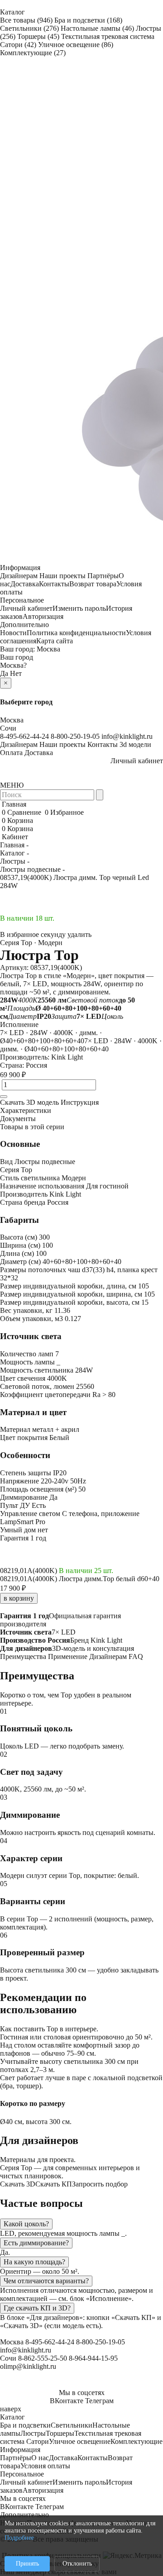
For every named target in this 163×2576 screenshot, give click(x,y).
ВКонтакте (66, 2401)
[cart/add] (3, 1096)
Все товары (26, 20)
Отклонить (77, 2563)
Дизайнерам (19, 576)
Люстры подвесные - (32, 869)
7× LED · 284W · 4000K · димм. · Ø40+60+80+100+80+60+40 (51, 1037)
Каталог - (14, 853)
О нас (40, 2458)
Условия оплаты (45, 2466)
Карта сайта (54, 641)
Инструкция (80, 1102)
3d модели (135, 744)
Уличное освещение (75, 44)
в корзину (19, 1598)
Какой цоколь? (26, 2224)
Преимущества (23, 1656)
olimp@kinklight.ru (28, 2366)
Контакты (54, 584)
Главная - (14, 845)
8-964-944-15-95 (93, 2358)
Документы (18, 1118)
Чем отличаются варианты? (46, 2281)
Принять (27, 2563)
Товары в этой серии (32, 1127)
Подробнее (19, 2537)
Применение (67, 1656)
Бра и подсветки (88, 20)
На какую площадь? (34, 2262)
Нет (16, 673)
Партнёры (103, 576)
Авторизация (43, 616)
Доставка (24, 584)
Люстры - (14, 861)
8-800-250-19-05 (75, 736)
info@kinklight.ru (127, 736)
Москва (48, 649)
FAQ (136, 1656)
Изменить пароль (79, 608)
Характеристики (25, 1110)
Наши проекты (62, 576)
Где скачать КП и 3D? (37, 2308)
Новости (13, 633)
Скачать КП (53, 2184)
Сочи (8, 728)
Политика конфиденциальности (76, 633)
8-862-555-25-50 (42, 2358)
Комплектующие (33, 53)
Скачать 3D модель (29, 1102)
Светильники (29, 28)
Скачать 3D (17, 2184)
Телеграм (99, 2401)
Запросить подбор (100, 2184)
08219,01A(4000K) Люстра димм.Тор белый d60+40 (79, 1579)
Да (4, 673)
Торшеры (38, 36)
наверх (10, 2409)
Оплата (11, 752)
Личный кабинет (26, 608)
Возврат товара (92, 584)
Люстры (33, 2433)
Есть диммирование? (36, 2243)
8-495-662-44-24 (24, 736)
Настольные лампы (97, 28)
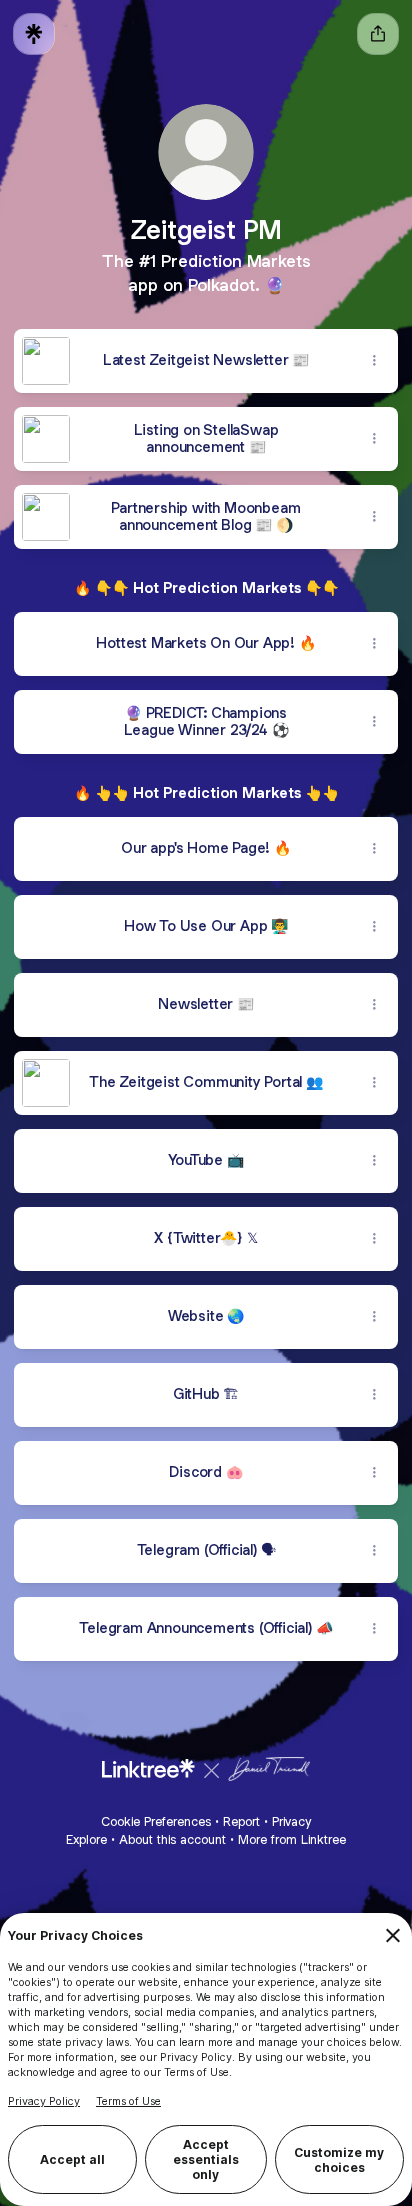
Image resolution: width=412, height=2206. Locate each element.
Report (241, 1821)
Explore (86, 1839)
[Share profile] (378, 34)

********

▸ Exercise brief
Without copying any images, transcribe the records exactly as they stand.

▸ Solution below
For every named target in this 163×2576 screenshot, give click(x,y).
ВКонтакте (66, 2401)
[cart/add] (3, 1096)
Все товары (26, 20)
Отклонить (77, 2563)
Дизайнерам (19, 576)
Люстры подвесные - (32, 869)
7× LED · 284W · 4000K · димм. · Ø40+60+80+100+80+60+40 (51, 1037)
Каталог - (14, 853)
О нас (40, 2458)
Условия оплаты (45, 2466)
Карта сайта (54, 641)
Инструкция (80, 1102)
3d модели (135, 744)
Уличное освещение (75, 44)
в корзину (19, 1598)
Какой цоколь? (26, 2224)
Преимущества (23, 1656)
olimp@kinklight.ru (28, 2366)
Контакты (54, 584)
Главная - (14, 845)
8-964-944-15-95 (93, 2358)
Документы (18, 1118)
Чем отличаются варианты? (46, 2281)
Принять (27, 2563)
Товары в этой серии (32, 1127)
Подробнее (19, 2537)
Применение (67, 1656)
Бра и подсветки (88, 20)
На какую площадь? (34, 2262)
Нет (16, 673)
Партнёры (103, 576)
Авторизация (43, 616)
Доставка (24, 584)
Люстры - (14, 861)
8-800-250-19-05 (75, 736)
info@kinklight.ru (127, 736)
Москва (48, 649)
FAQ (136, 1656)
Изменить пароль (79, 608)
Характеристики (25, 1110)
Наши проекты (62, 576)
Где скачать КП и 3D? (37, 2308)
Новости (13, 633)
Скачать КП (53, 2184)
Сочи (8, 728)
Политика конфиденциальности (76, 633)
8-862-555-25-50 (42, 2358)
Комплектующие (33, 53)
Скачать 3D модель (29, 1102)
Светильники (29, 28)
Скачать 3D (17, 2184)
Телеграм (99, 2401)
Запросить подбор (100, 2184)
08219,01A(4000K) Люстра димм.Тор белый d60+40 (79, 1579)
Да (4, 673)
Торшеры (38, 36)
наверх (10, 2409)
Оплата (11, 752)
Личный кабинет (26, 608)
Возврат товара (92, 584)
Люстры (33, 2433)
Есть диммирование? (36, 2243)
8-495-662-44-24 (24, 736)
Настольные лампы (97, 28)
Image resolution: width=412, height=2206. Locate each element.
Report (241, 1821)
Explore (86, 1839)
[Share profile] (378, 34)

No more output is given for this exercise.